Even when evaluative discussion occurs, the mediator does not decide the case and the parties are not required to accept the mediator’s view. Many effective mediations include both facilitative and evaluative elements. The best approach depends on the dispute, the parties, the attorneys, and the goals of the mediation.

Civil and Domestic Relations Mediation Under Michigan Court Rules

Court-referred civil mediation in Michigan is generally governed by MCR 2.411. Domestic-relations mediation is governed by MCR 3.216. Mediation communications and confidentiality are addressed by MCR 2.412.

Those rules matter because mediation is not the same as trial. The mediator is neutral, the parties control whether settlement occurs, and mediation communications are generally treated differently from ordinary litigation communications.

The Michigan Judicial Institute Civil Proceedings Benchbook identifies mediation as part of Michigan’s trial-alternative framework and distinguishes general civil mediation from domestic-relations mediation. The court-rule structure helps determine how mediation is ordered, how mediators are selected, how confidentiality works, and what happens if an agreement is reached.

Mediation Formats and Scheduling

Mediation can be structured in different ways depending on the dispute, the parties, the attorneys, and safety or privacy concerns.

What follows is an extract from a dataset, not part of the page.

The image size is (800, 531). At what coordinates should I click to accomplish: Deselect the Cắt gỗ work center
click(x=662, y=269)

Some mediations involve joint sessions. Others use separate caucuses, where the mediator meets privately with each side. Some mediations are conducted in person, some remotely, and some through a hybrid format.

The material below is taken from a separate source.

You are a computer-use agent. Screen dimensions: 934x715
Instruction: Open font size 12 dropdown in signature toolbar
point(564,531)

Many mediations can be conducted remotely by Zoom when appropriate. Mr. Chefalo regularly handles remote and hybrid mediations and is comfortable managing separate caucus rooms, attorney-client discussions, document review, and multi-party settlement discussions in a virtual format. Remote mediation can be especially useful when parties, attorneys, insurers, experts, or decision-makers are located in different places or when travel, weather, scheduling, privacy, or safety concerns make in-person mediation less practical.

The format should fit the case. The goal is to create a process that allows meaningful discussion, protects confidentiality, and gives the parties a fair opportunity to evaluate settlement.

Attorneys may contact the office regarding available dates, fee structure, document submission, mediation summaries, and whether a pre-mediation conference would be useful.

Preparing for Mediation

Mediation is more effective when the parties and attorneys are prepared.

Depending on the case, helpful materials may include:

  • Pleadings
  • Prior court orders
  • Financial records
  • Custody or parenting-time proposals
  • Child-support or spousal-support information
  • Property summaries
  • Debt summaries
  • Settlement offers
  • Expert reports
  • Insurance information
  • Photographs
  • Business records
  • Real estate information
  • Retirement or investment information
  • Probate or estate-related documents
  • A short confidential mediation summary

The mediator may request documents in advance so the session can focus on problem-solving rather than basic information gathering.

Parties should come prepared to discuss the issues honestly, evaluate risk, consider practical solutions, and listen carefully to the concerns that may be preventing settlement.